The results of a new research reveal how the savanna terrain of Africa has evolved and show how termite mounds can be used to predict ecological shifts from climate change. The research is published online in Nature Communications .
Using sophisticated airborne imaging and structural analysis, scientists at the Carnegie Institution's Department of Global Ecology mapped more than 40,000 termite mounds over 192 square miles in the African savanna. They found that their size and distribution is linked to vegetation and landscape patterns associated with annual rainfall.
Mound-building termites in the study area of Kruger National Park in South Africa tend to build their nests in areas that are not too wet, nor too dry, but are well drained, and on slopes of savanna hills above boundaries called seeplines.
Seeplines form where water has flowed below ground through sandy, porous soil and backs up at areas rich in clay. Typically woody trees prefer the well-drained upslope side where the mounds tend to locate, while grasses dominate the wetter areas down slope, according to a Carnegie Institution press release.
“These relationships make the termite mounds excellent indicators of the geology, hydrology, and soil conditions,” commented lead author Shaun Levick at Carnegie. “We looked at the mound density, size, and location on the hills with respect to the vegetation patterns.”

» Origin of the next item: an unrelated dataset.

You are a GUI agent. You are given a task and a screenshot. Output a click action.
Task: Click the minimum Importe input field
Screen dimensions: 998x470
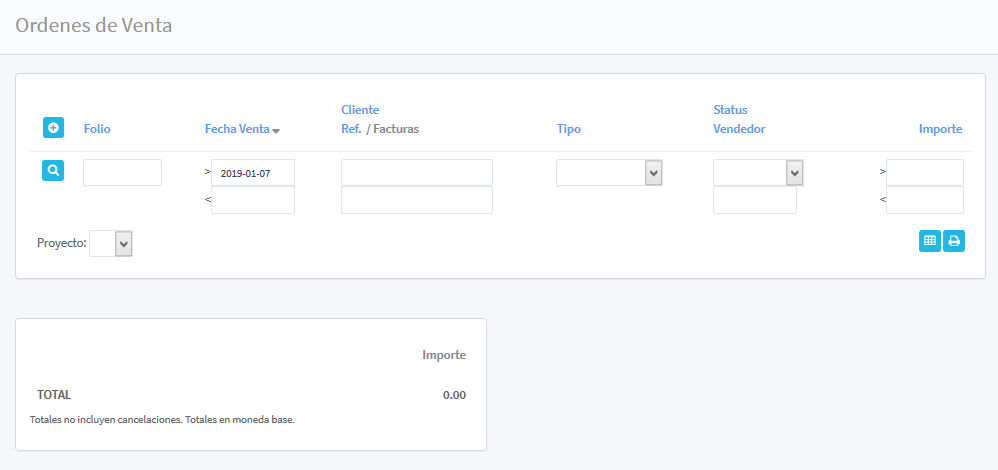924,172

Research into the ecology of these savannas has focused on the patterns of woody trees and shorter vegetation over larger, regional scales.
The research was conducted by the Carnegie Airborne Observatory (CAO) which can penetrate the canopy all the way to the soil level and probe about 40,000 acres per day.

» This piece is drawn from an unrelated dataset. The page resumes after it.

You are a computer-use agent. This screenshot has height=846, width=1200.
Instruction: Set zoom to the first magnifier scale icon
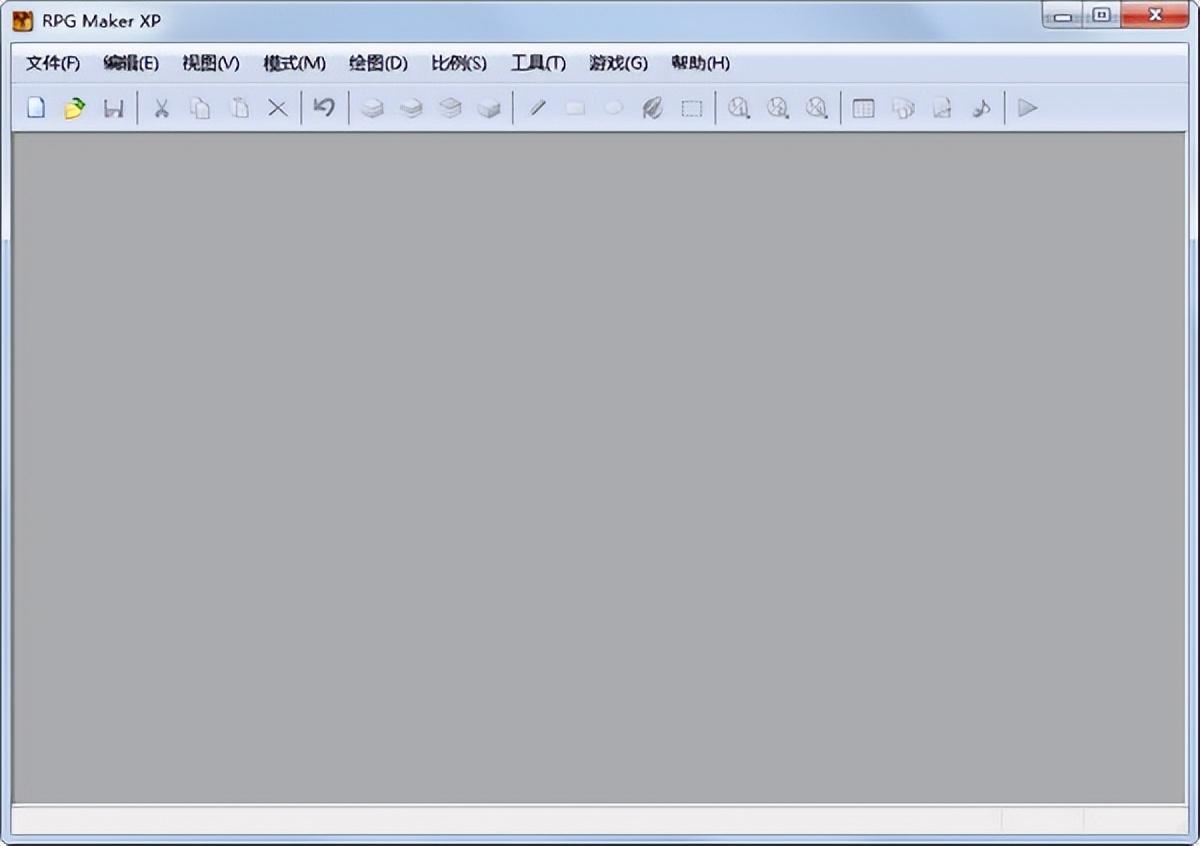[739, 108]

Explained Levick: “We found that precipitation, along with elevation, hydrological, and soil conditions determine whether the area will be dominated by grasses or woody vegetation and the size and density of termite mounds.”
The advantage of monitoring termite mounds in addition to vegetation is that mounds are so tightly coupled with soil and hydrological conditions that they make it easier to map the hill slope seeplines. Furthermore, vegetation cover varies a lot between wet and dry season, while the mounds are not subject to these fluctuations.
“By understanding the patterns of the vegetation and termite mounds over different moisture zones, we can project how the landscape might change with climate change,” explained co-author Greg Asner at Carnegie.